- _TO DO_
Set down the data below from its first line to the line holding "Toggle Live Visitor - Detail notification on", inclusive; omit all pictures.

SUPPLIED MATERIAL: Begin

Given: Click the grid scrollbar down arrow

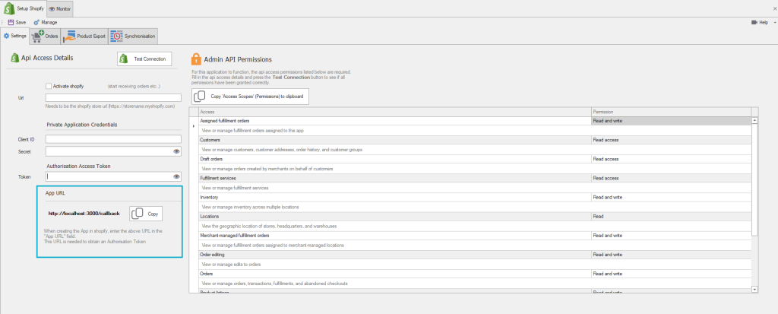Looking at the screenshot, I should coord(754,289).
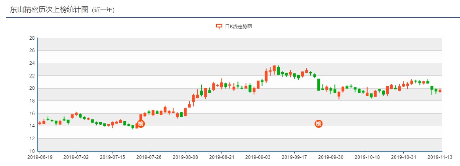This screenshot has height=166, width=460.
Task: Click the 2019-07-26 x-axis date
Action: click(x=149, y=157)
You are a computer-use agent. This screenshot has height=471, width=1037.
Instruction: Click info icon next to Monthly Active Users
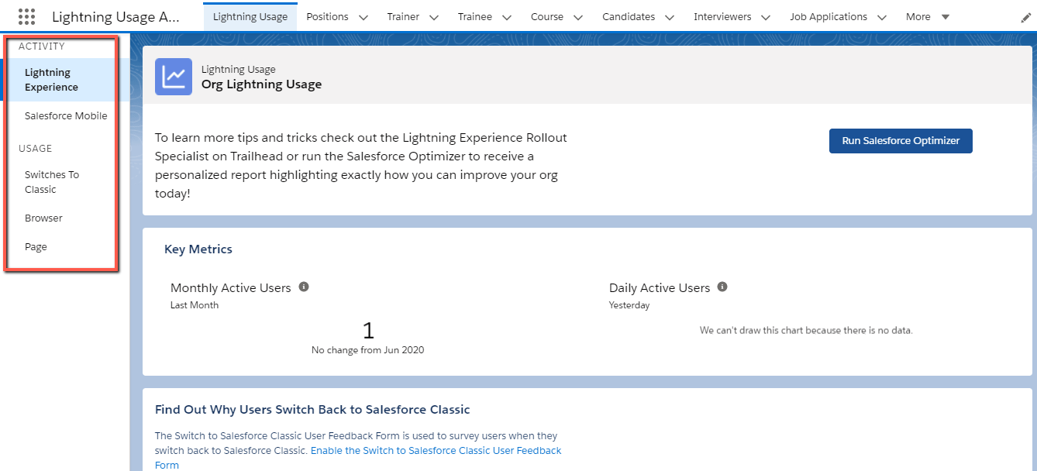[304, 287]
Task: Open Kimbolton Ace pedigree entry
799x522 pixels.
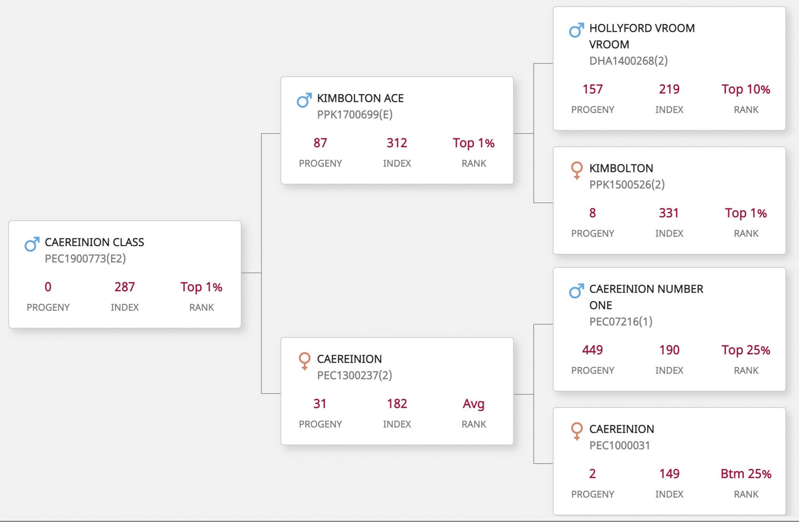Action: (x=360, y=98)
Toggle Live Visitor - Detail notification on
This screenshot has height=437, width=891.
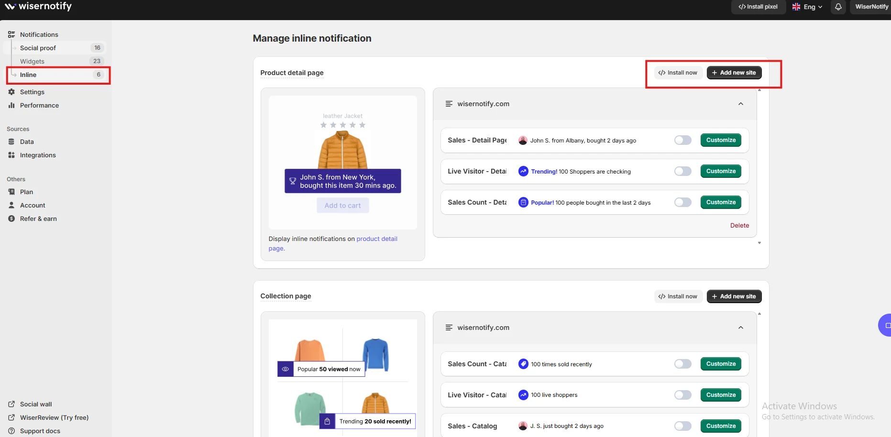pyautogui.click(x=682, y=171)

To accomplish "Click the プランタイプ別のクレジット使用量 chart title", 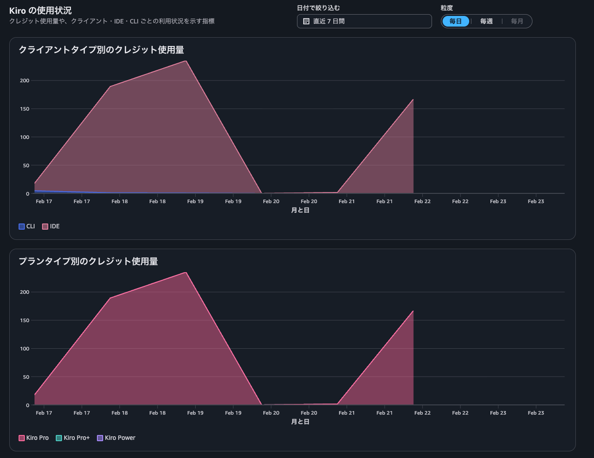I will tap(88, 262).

SUPPLIED MATERIAL: End

- _TASK RESULT_
Given: Click the grid scrollbar down arrow

Looking at the screenshot, I should coord(754,289).
This screenshot has height=166, width=460.
Task: Click the 2019-07-26 x-axis date
Action: click(x=149, y=157)
You are a computer-use agent. This screenshot has height=471, width=1037.
Instruction: Click info icon next to Monthly Active Users
[304, 287]
Task: Open Kimbolton Ace pedigree entry
799x522 pixels.
Action: (x=360, y=98)
Toggle Live Visitor - Detail notification on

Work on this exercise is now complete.